What would make the study “easier to justify,” in Anderson’s opinion? Simultaneously launching another combination trial, this one marrying Keytruda and Bristol’s CTLA4 med, Yervoy–the only one currently on the market. This way, as he sees it, if Bristol or Astra succeed with their trials, “Keytruda would remain relevant” in the nearer-term setting, FiercePharma reports.

“As long as Merck generates clinical data like this, physicians would likely feel comfortable mixing-and-matching” Merck and BMS’ products, he theorizes. “Then, Merck has more time to eventually come in with a CTLA4 of its own.”

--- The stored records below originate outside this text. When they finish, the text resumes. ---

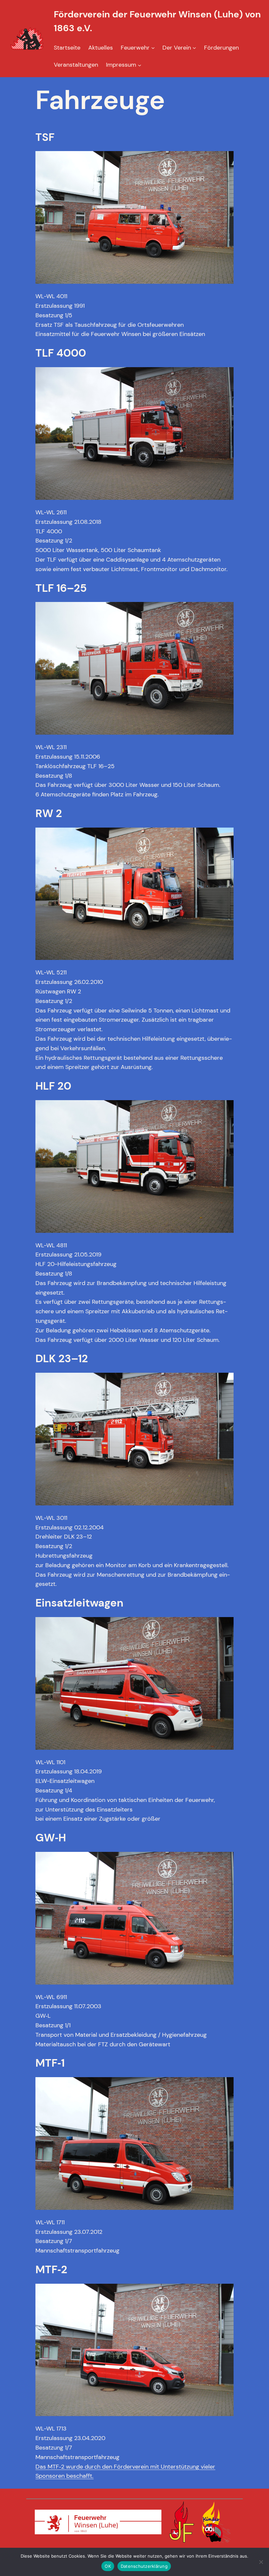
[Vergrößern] (225, 159)
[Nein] (261, 2562)
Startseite (67, 48)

Investors and payers will more likely get a better handle on the situation later this year when AstraZeneca should have its CTLA4 combo data in hand. Bristol likely won’t have its own results until 2018, thanks to a January decision to pass up an accelerated filing for its Opdivo-Yervoy duo.

Each combo strategy will take its own path either to promising, even successful, results or a dud. With so much at stake for patients, their families and drug developers, the frantic nature of the scientific investigations and evolution of clinical data will only accelerate.

Steve's Take: CAR-T therapies should be covered by #healthinsurance Click To Tweet

As evidenced at the recent ASCO meeting in Chicago, the wildly successful progress and soaring cost of CAR-T therapies, which entail personalized medicine, are invoking questions of just who can afford these medicines. Simple answer? Ask the payers.

These potential cures for cancer will only be available to everyone when we all have health insurance and the insurers won’t be losing money paying for them. But this will require much less expensive generic and biosimilar versions of such meds, and that day is a long way off.